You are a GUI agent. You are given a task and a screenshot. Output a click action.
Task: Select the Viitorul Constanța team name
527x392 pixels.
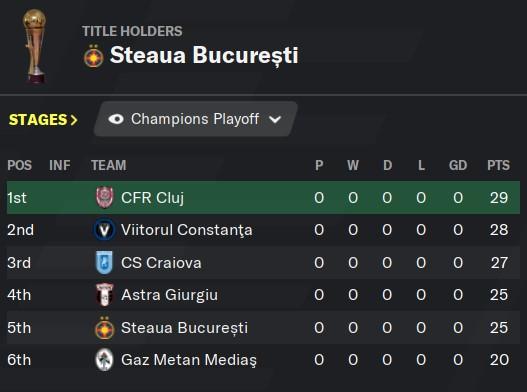point(187,230)

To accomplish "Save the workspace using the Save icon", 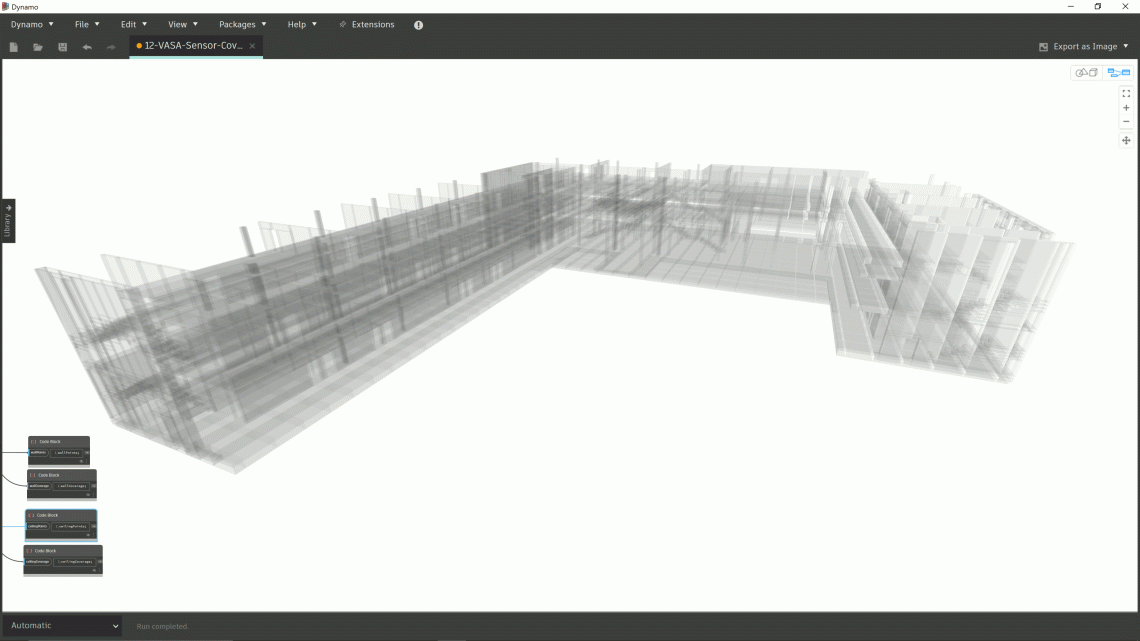I will pyautogui.click(x=62, y=46).
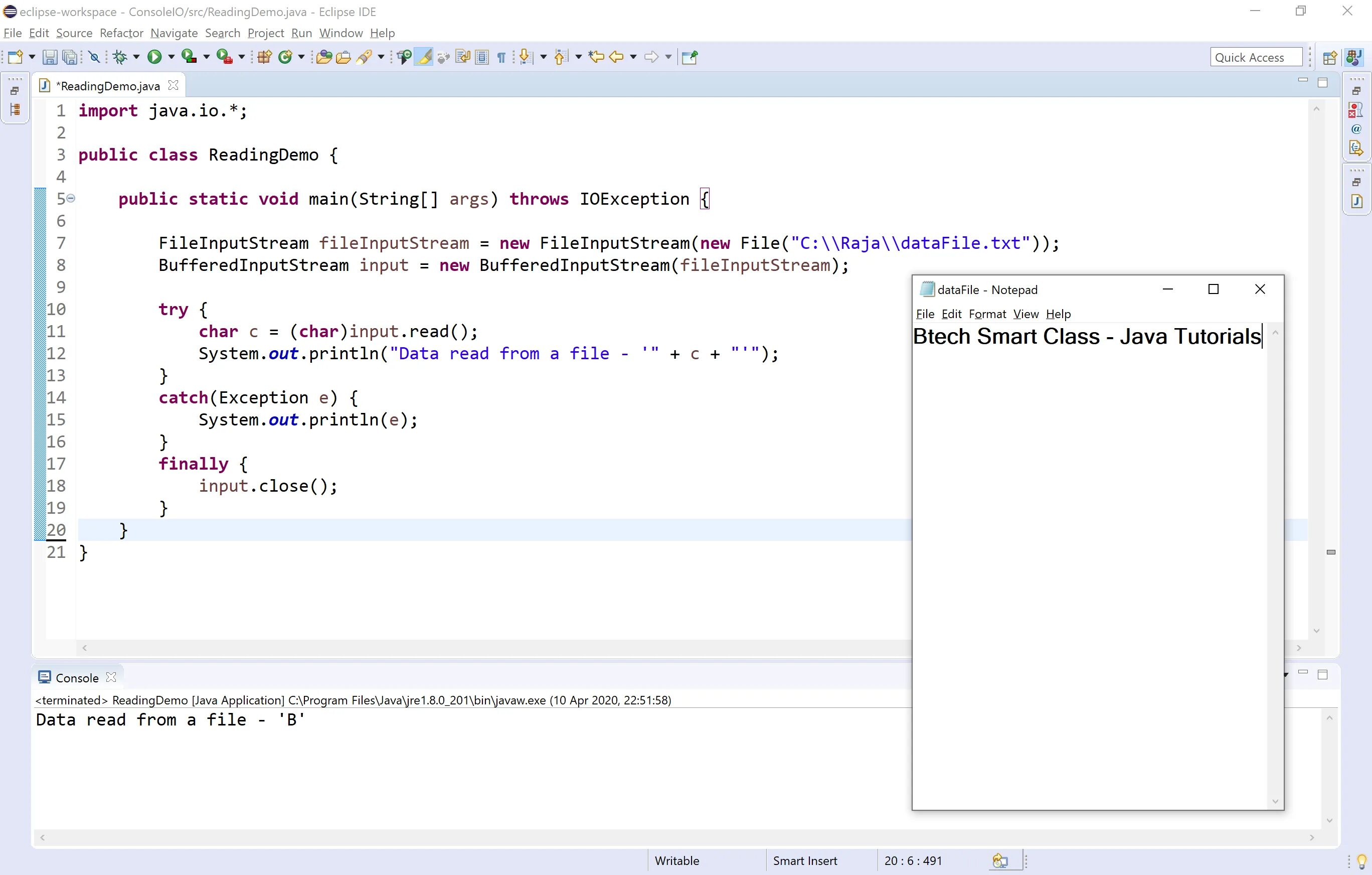Expand the Next Annotation dropdown
This screenshot has width=1372, height=875.
543,56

____

→ **Written task**: Convert the lines from the start of the items through the line that contains "point(187,230)" into a Markdown table with the columns Row and Line, numbering each row, skipping blank lines, and leaving the pictures out.

→ **Solution to this problem**:
| Row | Line |
|---|---|
| 1 | You are a GUI agent. You are given a task and a screenshot. Output a click action. |
| 2 | Task: Select the Viitorul Constanța team name |
| 3 | 527x392 pixels. |
| 4 | point(187,230) |